Trotz der internen Probleme bleibe Thaksin eine politische Machtfigur, die mehr Vertrauen genießt als viele andere Politiker. Der allgemeine Trend zeige jedoch einen langsamen, aber stetigen Bedeutungsverlust der Partei, auch aufgrund wirtschaftlicher Misserfolge bei populären Förderprogrammen.

Krise des politischen Managements und fehlende Strategie

Siripong Angkasakulkiat, stellvertretender Vorsitzender der Bhumjaithai-Partei, kritisiert das Regierungshandeln als planlos und inkohärent. Die mangelnde Abstimmung zwischen politischen Akteuren und Sicherheitsapparat sowie eine oft „personalisiert“ wirkende Krisenkommunikation hätten Misstrauen und Verwirrung bei der Bevölkerung verstärkt. Viele Beamte scheuten Entscheidungen ohne klare Weisungen aus Angst vor Fehlern oder politischem Nachteil.

Die Regierung habe es versäumt, ein überzeugendes, umfassendes Krisenmanagement zu präsentieren und sich stattdessen auf populistische Maßnahmen wie die subventionierten 20-Baht-Zugfahrten konzentriert. Diese kurzfristigen Erfolge könnten kaum den massiven Vertrauensverlust kompensieren.

Ausblick: Zerbricht Pheu Thai oder konsolidiert sich die Shinawatra-Dynastie?

Die politische Zukunft der Pheu-Thai-Partei und der Shinawatra-Familie steht auf der Kippe. Während konservative Kreise sie noch als unverzichtbar ansehen, prognostizieren viele Experten eine Schwächung bis zu einem möglichen Abrutschen auf Platz drei bei den nächsten Parlamentswahlen. Ein Sitzverlust auf unter 100 Sitze scheint nicht ausgeschlossen.

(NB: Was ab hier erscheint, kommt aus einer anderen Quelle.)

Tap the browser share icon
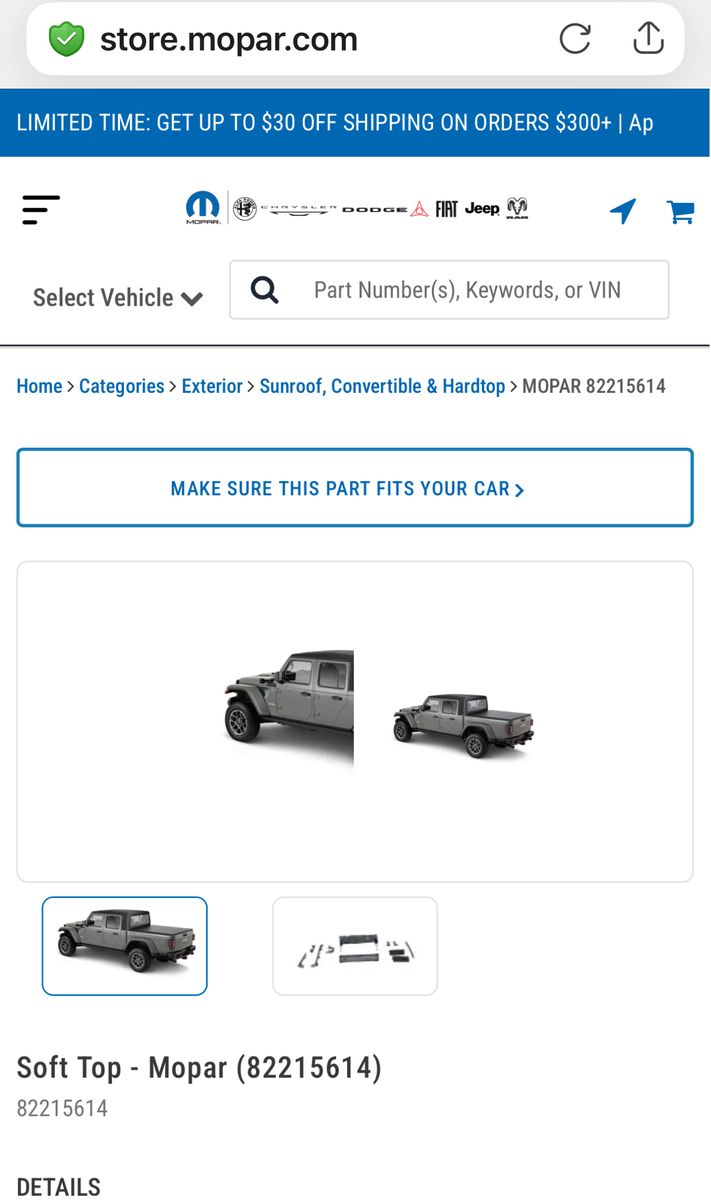 [648, 37]
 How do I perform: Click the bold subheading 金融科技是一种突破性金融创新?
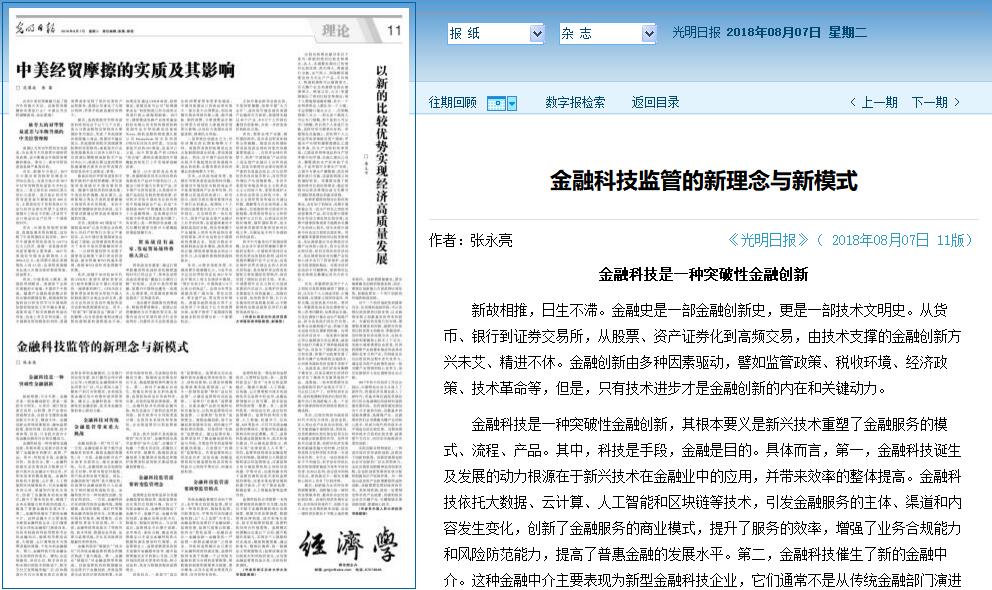(x=703, y=274)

Die Frage, ob Thailand auf Dauer einen Weg wie Kambodscha beschreiten wird – mit einer dynastischen Machtkonzentration – ist offener denn je. Fest steht: Die jüngsten Ereignisse an der Grenze haben die politische Landschaft nachhaltig erschüttert. Die Regierung steht vor der Zerreißprobe zwischen öffentlichem Misstrauen, internen Spannungen und der Herausforderung, eine glaubwürdige politische Zukunft zu gestalten. Die kommenden Monate dürften entscheidend sein für Thailands Demokratie und den Fortbestand der Shinawatra-Ära.